[ИСХОДНЫЙ ОТРЫВОК]
^^^^^^^^^^^^^^^^
Это соперничество видится ей как поединок медведя с небесным недвижимым
стражем. Но самое страшное заключается в том, «что был медведь – человек,
и тот, непонятный, тоже был /…/ – человек» (С. 22). Таким образом, все столкновения
на земле Новиков описывает как схватки людей, в душах которых сплетено хорошее
(ангельское) и дурное (звериное). При этом стоит помнить, что в русском
фольклоре медведь – единственный зверь, наделенный душой. Следовательно, и
дурному, злому, дьявольскому не чуждо нечто доброе, душевное, человечное…

Все
это предстоит пережить героям новиковского повествования, и со всем этим
соприкоснется ангел, что утяжелит его земную участь. Новиков словно бы
предсказывает, что будут, будут испытания на его пути едва ли не тяжелее гнева
Божьего: «Ангел с неба попал на грешную землю, цветущую и плодоносящую, с
ручьями и реками, громадой лесов, с разноцветным и многотканным покровом, и все
это есть – сама душа человека» (С. 14).
^^^^^^^^^^^^^^^^
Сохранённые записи
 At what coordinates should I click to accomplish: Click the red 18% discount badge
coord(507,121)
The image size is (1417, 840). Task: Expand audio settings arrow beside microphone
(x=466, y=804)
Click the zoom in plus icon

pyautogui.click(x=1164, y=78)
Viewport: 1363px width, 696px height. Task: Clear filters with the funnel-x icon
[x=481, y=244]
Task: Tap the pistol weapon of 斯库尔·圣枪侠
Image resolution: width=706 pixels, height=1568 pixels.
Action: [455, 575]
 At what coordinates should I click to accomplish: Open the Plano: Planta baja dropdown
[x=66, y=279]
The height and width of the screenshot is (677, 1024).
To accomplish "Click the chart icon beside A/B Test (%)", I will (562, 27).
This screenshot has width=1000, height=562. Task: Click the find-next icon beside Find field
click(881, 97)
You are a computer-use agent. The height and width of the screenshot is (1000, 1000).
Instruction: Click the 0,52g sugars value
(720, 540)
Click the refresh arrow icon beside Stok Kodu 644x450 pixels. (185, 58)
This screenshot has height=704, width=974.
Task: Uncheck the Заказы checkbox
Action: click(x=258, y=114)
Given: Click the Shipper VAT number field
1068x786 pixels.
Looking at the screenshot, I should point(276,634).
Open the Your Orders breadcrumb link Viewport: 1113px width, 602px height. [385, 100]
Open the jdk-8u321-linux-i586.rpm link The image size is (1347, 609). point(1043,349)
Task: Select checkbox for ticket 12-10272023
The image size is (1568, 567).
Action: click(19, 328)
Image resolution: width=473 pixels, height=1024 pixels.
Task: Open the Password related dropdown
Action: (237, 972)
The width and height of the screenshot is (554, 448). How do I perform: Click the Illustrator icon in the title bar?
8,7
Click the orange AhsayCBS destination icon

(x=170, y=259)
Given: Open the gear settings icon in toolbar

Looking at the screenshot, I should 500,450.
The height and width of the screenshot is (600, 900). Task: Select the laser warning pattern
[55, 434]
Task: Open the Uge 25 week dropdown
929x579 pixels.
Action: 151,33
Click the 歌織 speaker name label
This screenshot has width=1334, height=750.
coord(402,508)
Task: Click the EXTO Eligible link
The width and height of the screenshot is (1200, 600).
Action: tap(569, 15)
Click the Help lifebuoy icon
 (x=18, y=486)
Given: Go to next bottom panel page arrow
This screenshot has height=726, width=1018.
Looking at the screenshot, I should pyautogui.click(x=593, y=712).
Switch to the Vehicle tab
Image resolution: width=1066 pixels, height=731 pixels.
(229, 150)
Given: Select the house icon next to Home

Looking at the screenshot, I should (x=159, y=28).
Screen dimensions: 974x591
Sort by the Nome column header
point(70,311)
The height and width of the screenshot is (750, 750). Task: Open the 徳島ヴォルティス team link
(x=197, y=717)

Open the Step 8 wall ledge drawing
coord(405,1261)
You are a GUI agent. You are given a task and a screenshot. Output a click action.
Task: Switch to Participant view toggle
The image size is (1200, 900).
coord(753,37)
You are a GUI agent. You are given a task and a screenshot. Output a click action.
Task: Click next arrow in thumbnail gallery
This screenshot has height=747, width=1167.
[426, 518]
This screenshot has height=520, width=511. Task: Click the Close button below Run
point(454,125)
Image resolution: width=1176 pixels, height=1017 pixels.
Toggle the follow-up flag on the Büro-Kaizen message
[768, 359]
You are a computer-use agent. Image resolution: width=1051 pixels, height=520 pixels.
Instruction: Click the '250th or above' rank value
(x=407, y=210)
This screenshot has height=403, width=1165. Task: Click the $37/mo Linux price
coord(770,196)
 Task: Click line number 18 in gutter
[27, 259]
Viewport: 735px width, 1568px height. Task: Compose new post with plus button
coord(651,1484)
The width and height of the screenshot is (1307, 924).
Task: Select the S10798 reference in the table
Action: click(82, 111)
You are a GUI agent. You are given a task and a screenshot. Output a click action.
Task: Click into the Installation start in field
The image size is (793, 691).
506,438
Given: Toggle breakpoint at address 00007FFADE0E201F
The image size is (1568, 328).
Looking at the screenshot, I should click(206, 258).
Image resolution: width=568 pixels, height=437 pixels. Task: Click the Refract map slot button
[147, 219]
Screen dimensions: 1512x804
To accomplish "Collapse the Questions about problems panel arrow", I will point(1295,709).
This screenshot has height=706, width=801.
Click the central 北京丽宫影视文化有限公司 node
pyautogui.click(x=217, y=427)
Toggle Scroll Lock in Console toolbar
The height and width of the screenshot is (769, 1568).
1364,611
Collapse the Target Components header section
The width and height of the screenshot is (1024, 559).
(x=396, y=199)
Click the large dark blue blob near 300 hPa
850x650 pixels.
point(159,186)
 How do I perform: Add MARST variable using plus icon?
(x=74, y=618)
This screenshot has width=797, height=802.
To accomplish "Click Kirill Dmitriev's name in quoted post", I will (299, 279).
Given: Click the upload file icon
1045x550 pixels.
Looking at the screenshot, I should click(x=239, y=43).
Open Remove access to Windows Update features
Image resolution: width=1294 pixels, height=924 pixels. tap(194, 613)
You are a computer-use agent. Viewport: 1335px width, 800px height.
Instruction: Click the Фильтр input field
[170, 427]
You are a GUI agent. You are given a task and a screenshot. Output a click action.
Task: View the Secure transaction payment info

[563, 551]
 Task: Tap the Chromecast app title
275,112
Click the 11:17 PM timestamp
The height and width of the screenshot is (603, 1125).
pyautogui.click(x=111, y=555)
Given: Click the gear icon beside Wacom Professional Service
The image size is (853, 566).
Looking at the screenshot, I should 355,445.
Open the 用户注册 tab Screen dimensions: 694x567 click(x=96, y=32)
^^^^^^^^^^^^^^^^
Изложите суть отрывка о повествовании Новикова в двух предложениях. Материал для этого не понадобится.

Новиков описывает все столкновения на земле как схватки людей, в душах которых сплетены ангельское и звериное. Поскольку в русском фольклоре медведь наделён душой, даже злому не чуждо нечто человечное, и со всем этим соприкоснутся герои и попавший с неба на грешную землю ангел, чья земная участь от этого станет тяжелее.